Zdaniem ekspertów wyprzedaże są bardzo korzystne dla klientów. Samochód wyprodukowany w grudniu tak naprawdę nie różni się niczym od tego, który zszedł z fabrycznej taśmy w styczniu. Natomiast jego cena jest dużo lepsza. Dlatego szef PZPM nie lubi określenia wyprzedaż, które kojarzy się pejoratywnie, z czymś niemodnym, co pasuje bardziej do sklepu z ciuchami. – Rozumiem, że można wyprzedawać tekstylia, bo skończył się sezon, ale nie nowe samochody, które zawsze są dobrem z wyższej półki – wyjaśnia Jakub Foryś. Minusem promocji jest to, że dotyczy ona konkretnych modeli.

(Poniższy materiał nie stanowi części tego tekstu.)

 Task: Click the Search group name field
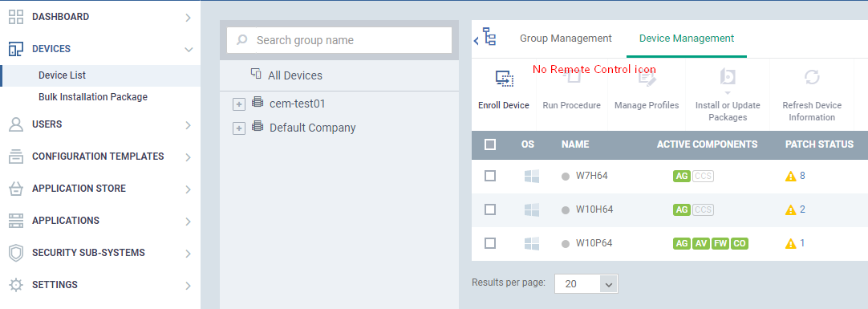point(339,40)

Ich wyposażenie nie zawsze odpowiada klientowi, który jednak decyduje na zakup, bo samochód jest tańszy.
– Często tzw. wyprzedaż ma przyciągnąć klienta do salonu. Dana osoba przychodzi kupić auto z poprzedniego rocznika, a sprzedawca proponuje jej samochód z 2010 roku. Wystarczy dołożyć 10 procent, by mieć nowe auto. Klient spręża się, zdobywa brakującą kwotę i korzysta z oferty – mówi prezes PZPM. Pracownicy autosalonów w naszym regionie przekonują, że liczba zbytych samochodów dorównuje liczbie aut, które znalazły kupców podczas ubiegłorocznej wyprzedaży. – Najciekawsze jest to, że ludzie nie kupują już najtańszych modeli. Coraz bardziej cenią sobie bezpieczeństwo i oferowane w wyposażeniu samochodów układy wspomagające – podkreśla Zbigniew Szendera, wiceprezes autosalonu w Żorach.

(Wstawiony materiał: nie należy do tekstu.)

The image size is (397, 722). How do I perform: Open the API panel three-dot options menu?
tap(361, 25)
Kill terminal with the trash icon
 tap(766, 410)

Tomasz Marczak, szef działu sprzedaży jednej z firm wodzisławskich, podkreśla, że w ubiegłym roku auta kupowali głównie obywatele Niemiec, korzystający z dopłat swojego rządu. Minusem takich transakcji było to, że klient wracał do domu i więcej nie odwiedzał firmy na Śląsku, jako że ma na miejscu zarówno serwisy, jak też możliwość nabycia wszystkich akcesoriów czy części zamiennych. Inaczej jest w tym roku. Teraz samochody nabywają bowiem przede wszystkim mieszkańcy naszego regionu, bo u zachodnich sąsiadów skończyły się dopłaty. Według Justyny Hozer z jednego z autosalonów w Rybniku klienci korzystający z tegorocznej wyprzedaży wiedzą, czego chcą. Są zdecydowani na kupno konkretnego modelu samochodu, więc od prezentacji auta do podpisania umowy upływa mniej czasu.